## TASK STATEMENT
Whatever comes before the line containing "Click the General Assembly text" stays out; transcribe that line and all that follow to the end of the records exactly, with no pictures.

===== SUPPLIED RECORDS =====

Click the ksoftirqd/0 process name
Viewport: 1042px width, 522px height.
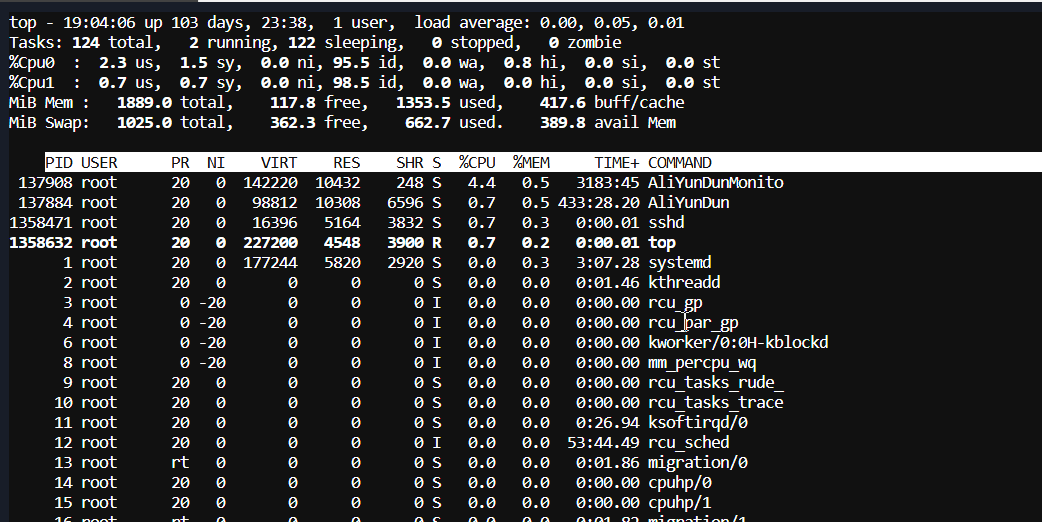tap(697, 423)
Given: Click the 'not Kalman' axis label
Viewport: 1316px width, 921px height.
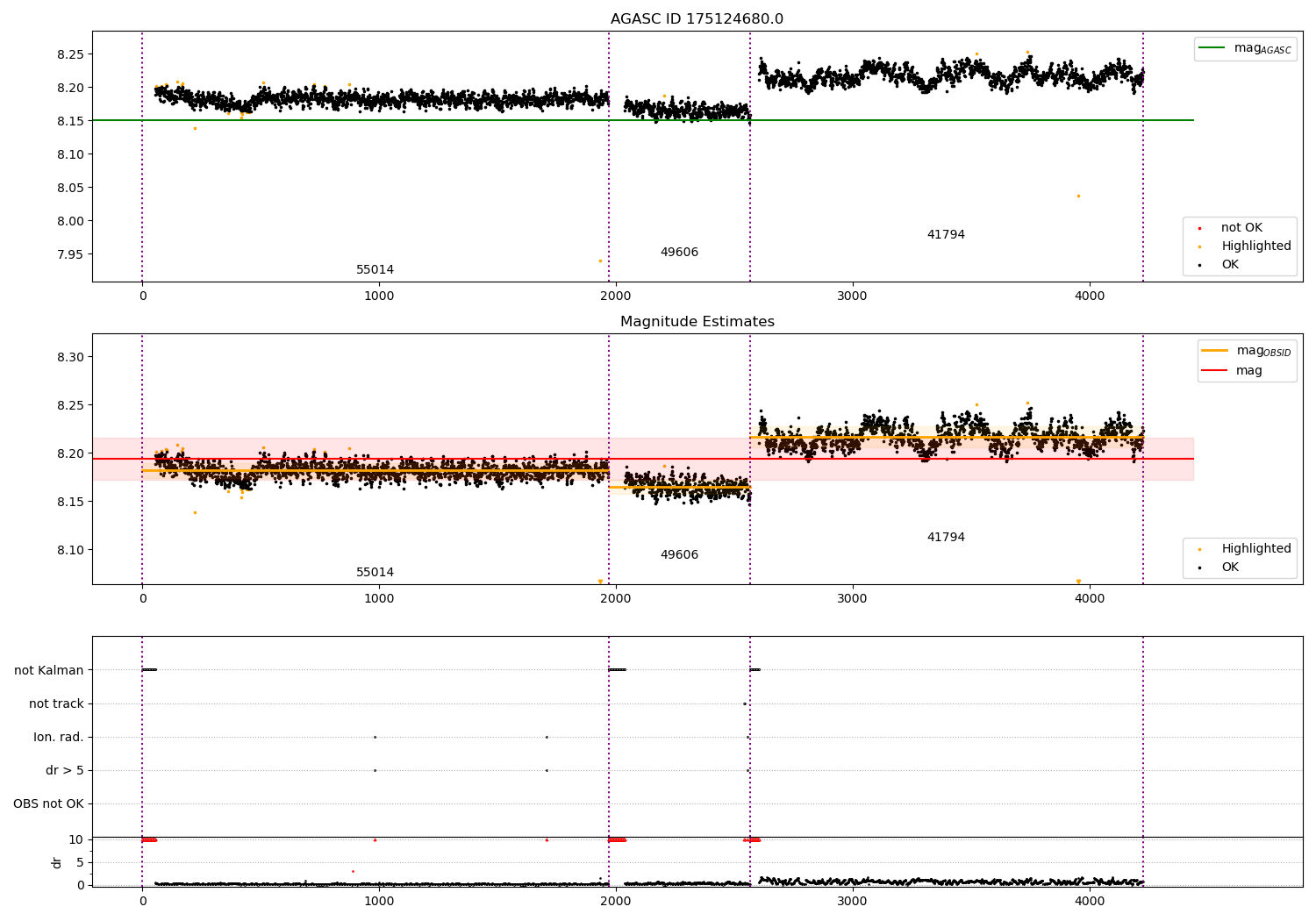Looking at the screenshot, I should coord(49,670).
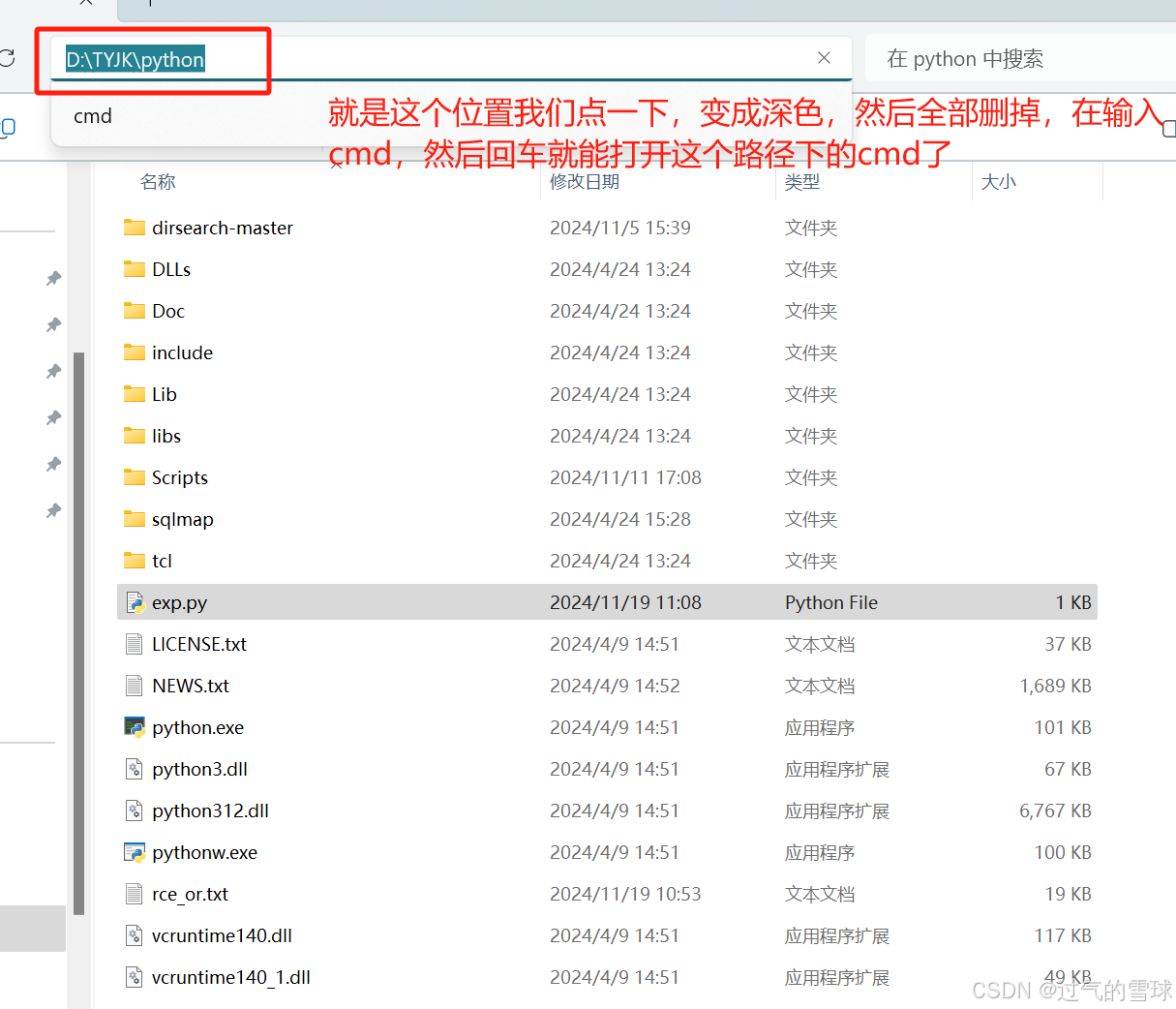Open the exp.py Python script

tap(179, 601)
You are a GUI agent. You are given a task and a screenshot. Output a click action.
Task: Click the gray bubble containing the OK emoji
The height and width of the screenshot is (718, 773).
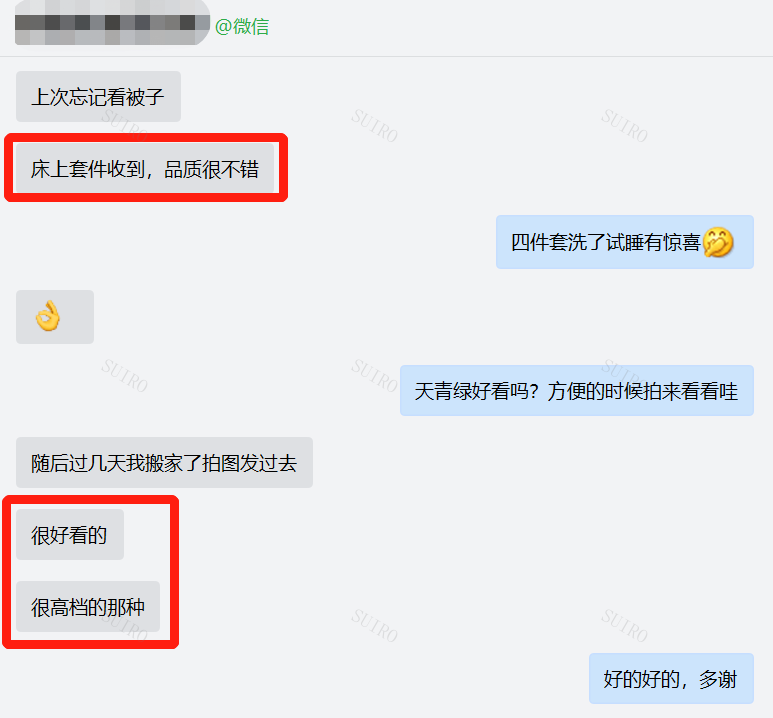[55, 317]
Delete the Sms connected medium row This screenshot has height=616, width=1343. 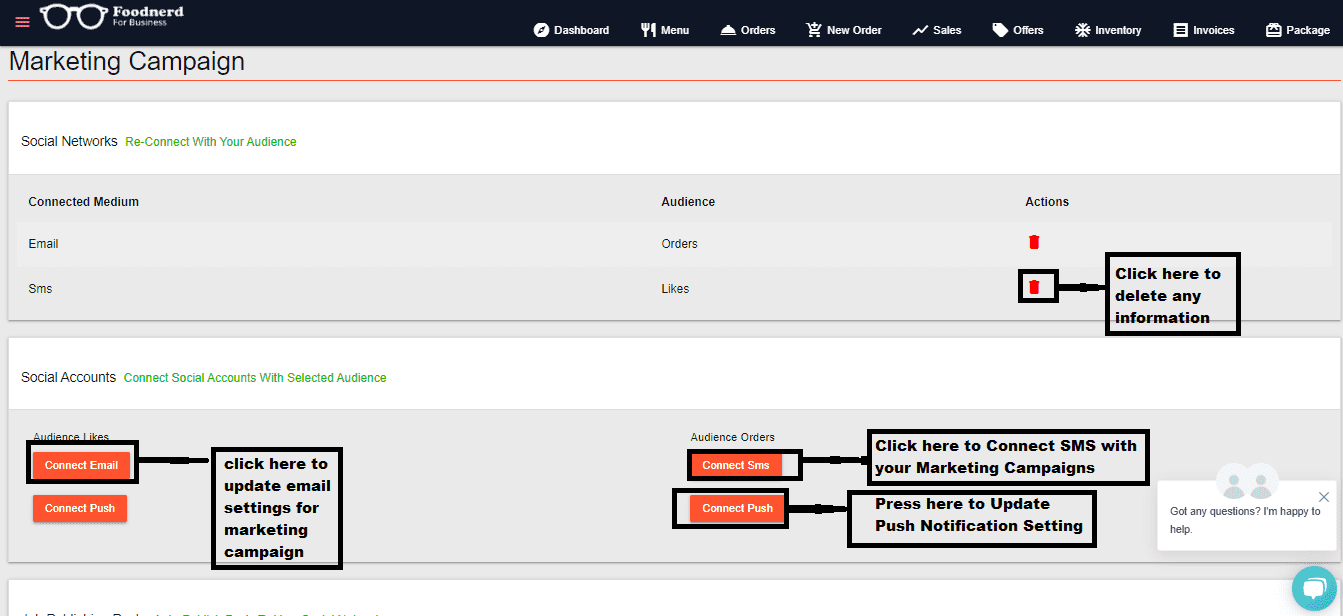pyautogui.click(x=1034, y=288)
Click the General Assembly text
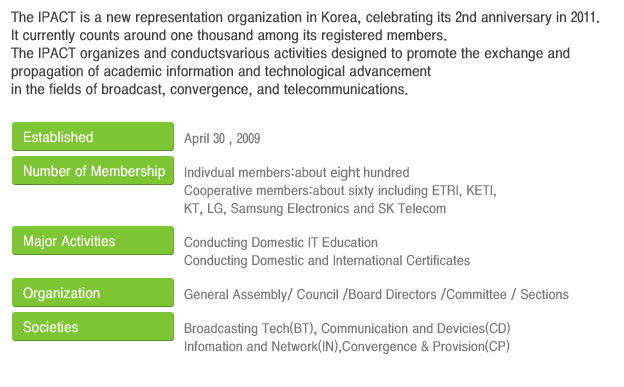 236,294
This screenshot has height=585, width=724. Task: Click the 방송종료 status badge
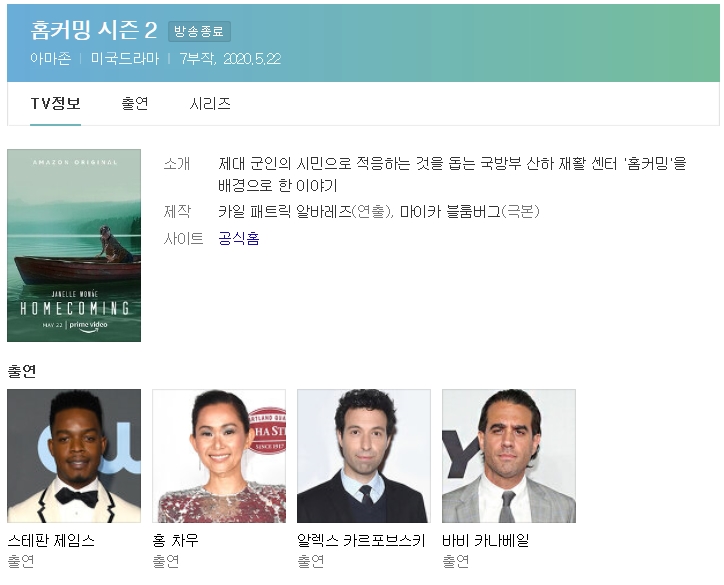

=====

## RESPONSE
Click the General Assembly text
 236,294
This screenshot has height=585, width=724. Task: Click the 방송종료 status badge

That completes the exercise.